> Work item
Only an exact repetition of the entries will do.

╭──

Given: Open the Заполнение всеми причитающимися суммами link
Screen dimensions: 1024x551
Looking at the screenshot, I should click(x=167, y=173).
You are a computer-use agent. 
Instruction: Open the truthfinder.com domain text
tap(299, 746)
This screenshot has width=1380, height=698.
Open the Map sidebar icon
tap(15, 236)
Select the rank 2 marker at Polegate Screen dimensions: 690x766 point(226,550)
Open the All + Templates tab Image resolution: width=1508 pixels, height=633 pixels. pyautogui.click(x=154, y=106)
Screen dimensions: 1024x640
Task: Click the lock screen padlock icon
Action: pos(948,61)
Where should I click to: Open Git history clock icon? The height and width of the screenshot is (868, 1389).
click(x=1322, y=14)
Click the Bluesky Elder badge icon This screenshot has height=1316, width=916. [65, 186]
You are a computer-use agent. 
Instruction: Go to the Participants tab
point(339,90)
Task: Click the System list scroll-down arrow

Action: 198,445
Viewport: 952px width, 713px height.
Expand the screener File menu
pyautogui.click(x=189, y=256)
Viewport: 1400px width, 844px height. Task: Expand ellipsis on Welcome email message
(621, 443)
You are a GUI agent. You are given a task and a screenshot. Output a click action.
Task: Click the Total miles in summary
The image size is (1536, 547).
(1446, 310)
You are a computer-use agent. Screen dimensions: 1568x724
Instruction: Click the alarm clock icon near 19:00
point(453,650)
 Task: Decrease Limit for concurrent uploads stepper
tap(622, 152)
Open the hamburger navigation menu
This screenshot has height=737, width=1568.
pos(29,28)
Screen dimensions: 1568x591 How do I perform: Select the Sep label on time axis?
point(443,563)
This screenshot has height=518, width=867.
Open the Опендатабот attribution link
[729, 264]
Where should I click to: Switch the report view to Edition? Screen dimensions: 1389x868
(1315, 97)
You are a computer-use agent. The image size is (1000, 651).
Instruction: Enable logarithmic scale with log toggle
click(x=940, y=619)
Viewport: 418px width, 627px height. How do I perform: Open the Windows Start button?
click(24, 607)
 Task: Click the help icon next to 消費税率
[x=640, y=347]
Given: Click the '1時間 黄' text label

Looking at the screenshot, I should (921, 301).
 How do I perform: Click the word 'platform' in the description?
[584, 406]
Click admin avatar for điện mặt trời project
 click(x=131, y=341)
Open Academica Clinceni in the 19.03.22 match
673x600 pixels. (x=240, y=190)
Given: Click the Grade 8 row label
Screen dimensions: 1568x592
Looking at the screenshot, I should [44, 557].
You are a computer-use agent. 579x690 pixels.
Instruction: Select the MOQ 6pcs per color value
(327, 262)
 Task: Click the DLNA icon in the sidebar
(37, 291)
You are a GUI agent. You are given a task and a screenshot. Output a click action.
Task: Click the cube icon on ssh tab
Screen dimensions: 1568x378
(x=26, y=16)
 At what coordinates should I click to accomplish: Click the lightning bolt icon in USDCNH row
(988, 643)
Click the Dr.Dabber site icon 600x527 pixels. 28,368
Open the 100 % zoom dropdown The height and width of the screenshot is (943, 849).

╰──

> Output for this exercise
Given: Open the Заполнение всеми причитающимися суммами link
Screen dimensions: 1024x551
Looking at the screenshot, I should click(x=167, y=173).
You are a computer-use agent. 
Instruction: Open the truthfinder.com domain text
tap(299, 746)
This screenshot has width=1380, height=698.
Open the Map sidebar icon
tap(15, 236)
Select the rank 2 marker at Polegate Screen dimensions: 690x766 point(226,550)
Open the All + Templates tab Image resolution: width=1508 pixels, height=633 pixels. pyautogui.click(x=154, y=106)
Screen dimensions: 1024x640
Task: Click the lock screen padlock icon
Action: pos(948,61)
Where should I click to: Open Git history clock icon? The height and width of the screenshot is (868, 1389).
click(x=1322, y=14)
Click the Bluesky Elder badge icon This screenshot has height=1316, width=916. [65, 186]
You are a computer-use agent. 
Instruction: Go to the Participants tab
point(339,90)
Task: Click the System list scroll-down arrow

Action: 198,445
Viewport: 952px width, 713px height.
Expand the screener File menu
pyautogui.click(x=189, y=256)
Viewport: 1400px width, 844px height. Task: Expand ellipsis on Welcome email message
(621, 443)
You are a GUI agent. You are given a task and a screenshot. Output a click action.
Task: Click the Total miles in summary
The image size is (1536, 547).
(1446, 310)
You are a computer-use agent. Screen dimensions: 1568x724
Instruction: Click the alarm clock icon near 19:00
point(453,650)
 Task: Decrease Limit for concurrent uploads stepper
tap(622, 152)
Open the hamburger navigation menu
This screenshot has height=737, width=1568.
pos(29,28)
Screen dimensions: 1568x591 How do I perform: Select the Sep label on time axis?
point(443,563)
This screenshot has height=518, width=867.
Open the Опендатабот attribution link
[729, 264]
Where should I click to: Switch the report view to Edition? Screen dimensions: 1389x868
(1315, 97)
You are a computer-use agent. The image size is (1000, 651).
Instruction: Enable logarithmic scale with log toggle
click(x=940, y=619)
Viewport: 418px width, 627px height. How do I perform: Open the Windows Start button?
click(24, 607)
 Task: Click the help icon next to 消費税率
[x=640, y=347]
Given: Click the '1時間 黄' text label

Looking at the screenshot, I should (921, 301).
 How do I perform: Click the word 'platform' in the description?
[584, 406]
Click admin avatar for điện mặt trời project
 click(x=131, y=341)
Open Academica Clinceni in the 19.03.22 match
673x600 pixels. (x=240, y=190)
Given: Click the Grade 8 row label
Screen dimensions: 1568x592
Looking at the screenshot, I should [44, 557].
You are a computer-use agent. 579x690 pixels.
Instruction: Select the MOQ 6pcs per color value
(327, 262)
 Task: Click the DLNA icon in the sidebar
(37, 291)
You are a GUI agent. You are given a task and a screenshot. Output a click action.
Task: Click the cube icon on ssh tab
Screen dimensions: 1568x378
(x=26, y=16)
 At what coordinates should I click to accomplish: Click the lightning bolt icon in USDCNH row
(988, 643)
Click the Dr.Dabber site icon 600x527 pixels. 28,368
Open the 100 % zoom dropdown The height and width of the screenshot is (943, 849).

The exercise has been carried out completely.